Mischia piatti della tradizione siciliana con altri di ispirazione napoletana, comunque tutti ben eseguiti con prodotti che arrivano ogmi giorno dalla madre patria. Il bello per un italiano che si trova a Lione è che la lingua parlata è proprio la nostra, da tutto il personale. Si mangia con 20-25 €.

 

MOMENTO SAPORI E VINI (4, rue de Fleurieu, tel. +334783 0054)

Ravioli al tartufo d’alba: un piatto che non è facile trovare nemmeno in Italia e che in questo posto si trovano abbastanza spesso.

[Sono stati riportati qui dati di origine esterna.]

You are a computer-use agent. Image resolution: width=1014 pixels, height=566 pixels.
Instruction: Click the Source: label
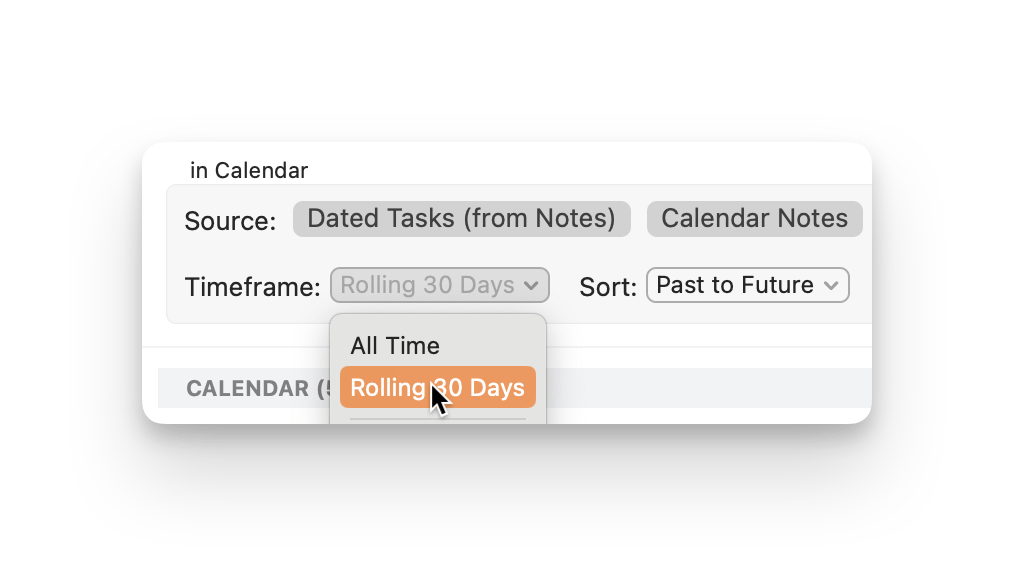(x=230, y=221)
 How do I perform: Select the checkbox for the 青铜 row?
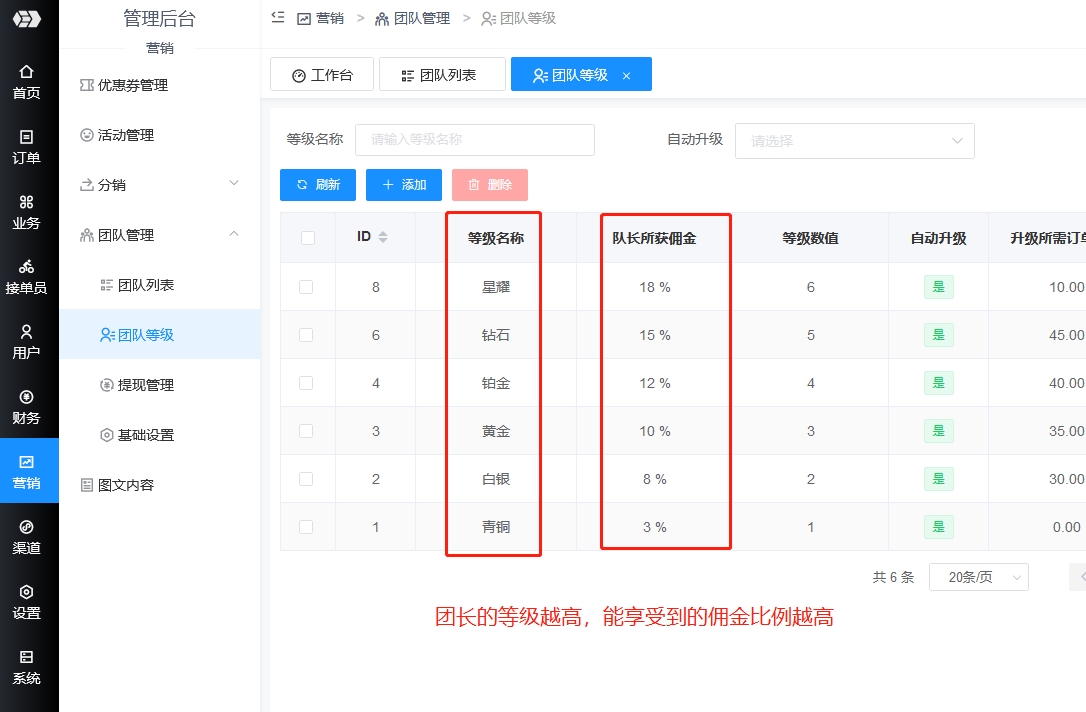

La cucina è italiana ma pende più in direzione della creatività piuttosto che in quella della tradizione. Tutto importato ovviamente, spesa intorno ai 35 €.

 

TUTTI QUANTI (52 Avenue Félix Faure, tel.:+33478628002)

Si sono inventati il menù Mezzo Mezzo per non riempire troppo i clienti: comprende mezza pizza e una fresca insalata. La pizza ovviamente deve strizzare l’occhio ai gusti francesi ma può andare bene anche per gli italiani, il prezzo finale oscilla tra i 22 e i 25 € a testa alzandosi soddisfatti.